§ Instruções
Reproduza na íntegra, sem qualquer alteração, o texto sobre a convenção 158 da OIT que aparece a seguir.

A outra possibilidade para demissão é a justa causa; nessas circunstâncias, o trabalhador perde quase todos os direitos da rescisão.

A convenção 158 da OIT estabelece que as empresas só podem demitir por justa causa e quando houver dificuldade financeira, mudanças tecnológicas ou comprovação de que o trabalhador não está executando adequadamente a função. A convenção visa proibir demissões por questões pessoais ou por rebaixamento de salário, por exemplo.

Em janeiro de 1996, a convenção 158 entrou em vigor no Brasil após aprovação do Congresso Nacional. No fim do mesmo ano, o presidente Fernando Henrique Cardoso “denunciou a convenção” por meio de um decreto presidencial, o que significou, na linguagem jurídica, que o governo brasileiro não mais adotaria a medida.

No ano seguinte, centrais sindicais protocolaram a Ação Direta de Insconstitucionalidade (ADI) 1625 contra a atitude do presidente FHC. As entidades argumentaram que, uma vez que o Congresso aprovou a adoção da medida, deveria também aprovar a saída do país do acordo.

Desde então, o caso tramita no Supremo Tribunal Federal sendo paralisado algumas vezes por pedido de vista, ou seja, para análise do processo.

No fim do mês passado, o caso voltou a ser discutido no plenário do STF. O ministro Joaquim Barbosa apresentou voto para que fosse declarado inconstitucional o decreto presidencial e a convenção voltasse a vigorar. Houve novo pedido de vista, e não há prazo para o julgamento ser retomado.

§ Dados disponíveis
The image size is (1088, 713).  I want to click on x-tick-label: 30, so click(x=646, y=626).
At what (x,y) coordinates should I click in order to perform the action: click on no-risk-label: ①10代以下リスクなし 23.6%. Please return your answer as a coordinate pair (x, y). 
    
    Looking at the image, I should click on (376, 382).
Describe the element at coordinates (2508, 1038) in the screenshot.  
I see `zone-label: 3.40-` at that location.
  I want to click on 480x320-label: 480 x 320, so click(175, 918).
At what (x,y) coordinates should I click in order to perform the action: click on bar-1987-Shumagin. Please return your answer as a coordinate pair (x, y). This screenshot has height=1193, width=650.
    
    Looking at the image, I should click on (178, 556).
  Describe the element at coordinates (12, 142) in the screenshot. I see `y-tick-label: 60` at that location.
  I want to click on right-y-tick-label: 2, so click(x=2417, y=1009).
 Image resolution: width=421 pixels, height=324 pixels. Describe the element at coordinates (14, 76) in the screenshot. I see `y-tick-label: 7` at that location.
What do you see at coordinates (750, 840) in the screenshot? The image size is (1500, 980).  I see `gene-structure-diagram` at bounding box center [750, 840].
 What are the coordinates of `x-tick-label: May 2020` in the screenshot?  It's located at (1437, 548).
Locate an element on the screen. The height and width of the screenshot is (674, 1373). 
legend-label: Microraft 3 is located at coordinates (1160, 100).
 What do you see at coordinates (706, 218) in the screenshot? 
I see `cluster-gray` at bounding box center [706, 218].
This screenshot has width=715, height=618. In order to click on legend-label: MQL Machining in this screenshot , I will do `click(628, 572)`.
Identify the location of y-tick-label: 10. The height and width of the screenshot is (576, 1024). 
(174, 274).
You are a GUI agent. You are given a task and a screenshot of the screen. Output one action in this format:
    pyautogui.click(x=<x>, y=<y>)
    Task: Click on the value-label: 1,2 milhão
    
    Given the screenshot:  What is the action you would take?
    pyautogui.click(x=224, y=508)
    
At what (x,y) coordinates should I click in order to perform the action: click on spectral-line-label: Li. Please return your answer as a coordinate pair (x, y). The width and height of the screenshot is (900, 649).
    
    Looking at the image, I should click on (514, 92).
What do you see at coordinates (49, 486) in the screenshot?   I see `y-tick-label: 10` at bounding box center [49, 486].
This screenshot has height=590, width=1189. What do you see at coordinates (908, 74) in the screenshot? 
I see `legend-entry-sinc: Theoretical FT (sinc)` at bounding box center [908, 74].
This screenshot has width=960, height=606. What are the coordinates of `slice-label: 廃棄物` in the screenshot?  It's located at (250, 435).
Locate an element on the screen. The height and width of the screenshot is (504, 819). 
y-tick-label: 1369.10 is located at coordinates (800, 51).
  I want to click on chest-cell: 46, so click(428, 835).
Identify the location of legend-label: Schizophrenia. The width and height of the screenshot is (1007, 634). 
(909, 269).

§ Resultado da tarefa
A outra possibilidade para demissão é a justa causa; nessas circunstâncias, o trabalhador perde quase todos os direitos da rescisão.

A convenção 158 da OIT estabelece que as empresas só podem demitir por justa causa e quando houver dificuldade financeira, mudanças tecnológicas ou comprovação de que o trabalhador não está executando adequadamente a função. A convenção visa proibir demissões por questões pessoais ou por rebaixamento de salário, por exemplo.

Em janeiro de 1996, a convenção 158 entrou em vigor no Brasil após aprovação do Congresso Nacional. No fim do mesmo ano, o presidente Fernando Henrique Cardoso “denunciou a convenção” por meio de um decreto presidencial, o que significou, na linguagem jurídica, que o governo brasileiro não mais adotaria a medida.

No ano seguinte, centrais sindicais protocolaram a Ação Direta de Insconstitucionalidade (ADI) 1625 contra a atitude do presidente FHC. As entidades argumentaram que, uma vez que o Congresso aprovou a adoção da medida, deveria também aprovar a saída do país do acordo.

Desde então, o caso tramita no Supremo Tribunal Federal sendo paralisado algumas vezes por pedido de vista, ou seja, para análise do processo.

No fim do mês passado, o caso voltou a ser discutido no plenário do STF. O ministro Joaquim Barbosa apresentou voto para que fosse declarado inconstitucional o decreto presidencial e a convenção voltasse a vigorar. Houve novo pedido de vista, e não há prazo para o julgamento ser retomado.